Next, we explored the mechanism of cell death induced by the combination treatment of AC220 and C43. While single compound treatment had only a minimal effect, the combination treatment led to a significant reduction of cellular ATP levels as well as increased Annexin V positivity and propidium iodide (PI) uptake (Fig. 3, F and G). This was not inhibited by either zVAD.fmk, a pan caspase inhibitor, or 7-Cl-O-Nec-1 (7N-1), a RIPK1 inhibitor (Degterev et al., 2005). Moreover, no caspase-3 or PARP cleavage was detectable after C43 and AC220 combination treatment, in contrast to the treatment of staurosporine (STS; Fig. 3 G). Instead, siRNA-mediated knockdown of Hsc70 or Lamp2A significantly suppressed the cell death (Fig. 3 H). These data suggest that the CMA pathway, at least in part, mediates the cell death observed after C43 and AC220 combination treatment.

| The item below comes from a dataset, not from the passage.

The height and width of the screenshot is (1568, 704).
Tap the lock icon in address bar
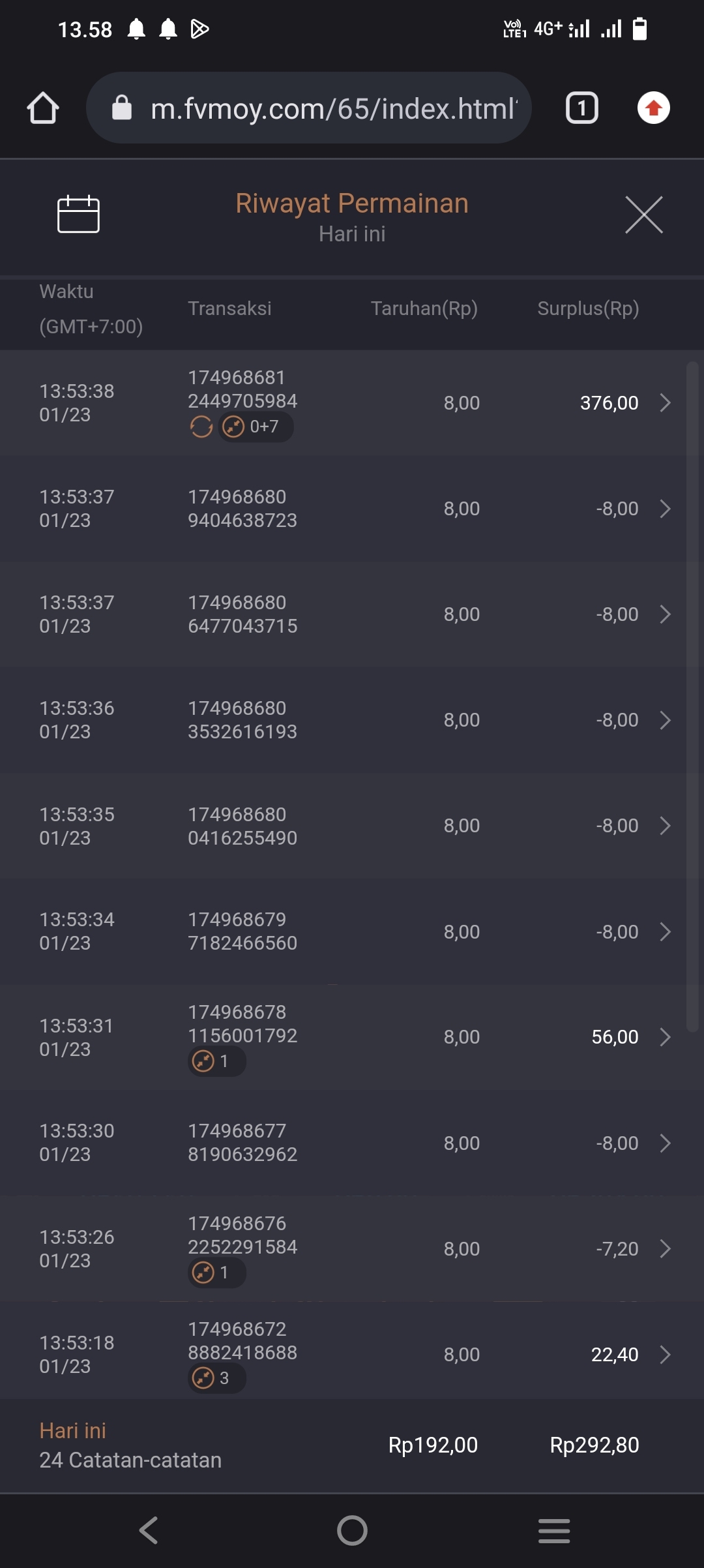click(x=122, y=108)
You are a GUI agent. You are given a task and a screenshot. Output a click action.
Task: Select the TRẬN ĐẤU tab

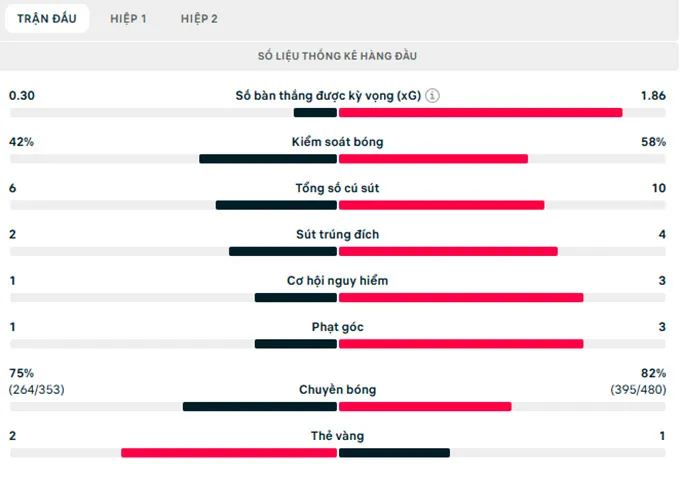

We observed a major drop in the levels of cellular ATP upon CMA activation induced by combination treatment of AC220 and C43 (Fig. 4 A). The metabolic dysfunction upon AC220 and C43 treatment was also indicated by the significantly elevated cellular ratios of ADP/ATP and NAD+/NADH (Fig. 4, B and C). This prompted us to perform additional metabolic analysis. Notably, we found that single treatment with AC220, which reduced glycolysis (Fig. 2 D), did not drastically affect cellular ATP levels (Fig. 4 B) or mitochondrial oxygen consumption rates (OCRs; Fig. 4 D). Thus, single treatment with either AC220 or C43 had a minimal effect on the cellular ATP levels (Fig. 4 B). Most cells demonstrate plasticity in their ability to generate ATP from either glycolysis or mitochondrial respiration in response to altered cellular metabolism, whereby blockage of one metabolic pathway rapidly shifts cells to generate ATP from the other. Consistently, we found that glutamine uptake was stimulated by AC220 treatment (Fig. 4 E), which might provide an alternative energy source for maintaining cellular ATP levels. Furthermore, AC220 showed no synergy with inhibitors of fatty acid oxidation (FAO), such as Etomoxir or T0070907, but synergized with oligomycin or rotenone, which disrupt mitochondrial respiration (Fig. 4 F). Thus, cancer cells treated with AC220 are in metabolic stress due to inhibition of glycolysis but survive because of concomitant sustained oxidative phosphorylation and autophagy activation. Strikingly, the combination treatment of AC220 and C43 abolished the compensatory metabolism and inhibited glutamine uptake (Fig. 4 E). Therefore, we reasoned that the significant effect of combination treatment on metabolism is due to the concerted actions of both compounds, which induce a rapid collapse in ATP level and lead to cell death via metabolic catastrophe.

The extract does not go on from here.